═════ The input ═════

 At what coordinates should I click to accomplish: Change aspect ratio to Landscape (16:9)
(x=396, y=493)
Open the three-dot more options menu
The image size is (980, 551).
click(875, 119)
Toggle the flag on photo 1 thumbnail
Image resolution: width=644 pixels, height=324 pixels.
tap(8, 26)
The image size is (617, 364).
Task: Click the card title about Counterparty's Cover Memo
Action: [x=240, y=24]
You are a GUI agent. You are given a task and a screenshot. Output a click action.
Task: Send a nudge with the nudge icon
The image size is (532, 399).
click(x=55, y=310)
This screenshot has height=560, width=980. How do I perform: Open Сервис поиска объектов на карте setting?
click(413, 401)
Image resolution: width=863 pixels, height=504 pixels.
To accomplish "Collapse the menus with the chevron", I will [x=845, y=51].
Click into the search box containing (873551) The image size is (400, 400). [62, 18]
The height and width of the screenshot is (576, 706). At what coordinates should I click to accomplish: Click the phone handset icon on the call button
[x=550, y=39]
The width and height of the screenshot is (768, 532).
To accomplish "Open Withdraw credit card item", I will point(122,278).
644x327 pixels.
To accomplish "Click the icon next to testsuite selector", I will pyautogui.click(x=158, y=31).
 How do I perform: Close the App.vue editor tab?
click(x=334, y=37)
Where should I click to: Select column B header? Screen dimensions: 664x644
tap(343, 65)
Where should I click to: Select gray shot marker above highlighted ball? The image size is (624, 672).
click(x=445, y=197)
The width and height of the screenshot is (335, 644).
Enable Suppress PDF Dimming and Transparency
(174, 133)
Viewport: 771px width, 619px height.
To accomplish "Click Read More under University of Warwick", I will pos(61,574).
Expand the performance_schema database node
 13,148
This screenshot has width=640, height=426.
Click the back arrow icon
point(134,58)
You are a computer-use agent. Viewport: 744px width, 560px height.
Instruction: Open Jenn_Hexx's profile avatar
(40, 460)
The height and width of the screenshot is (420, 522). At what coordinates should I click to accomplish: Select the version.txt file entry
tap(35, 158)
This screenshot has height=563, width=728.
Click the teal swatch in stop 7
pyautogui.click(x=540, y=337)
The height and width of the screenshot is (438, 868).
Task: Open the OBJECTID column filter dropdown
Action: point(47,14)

═════

Exercise
Select the lines from the entries that include the word "Viewport".

Answer
Viewport: 771px width, 619px height.
You are a computer-use agent. Viewport: 744px width, 560px height.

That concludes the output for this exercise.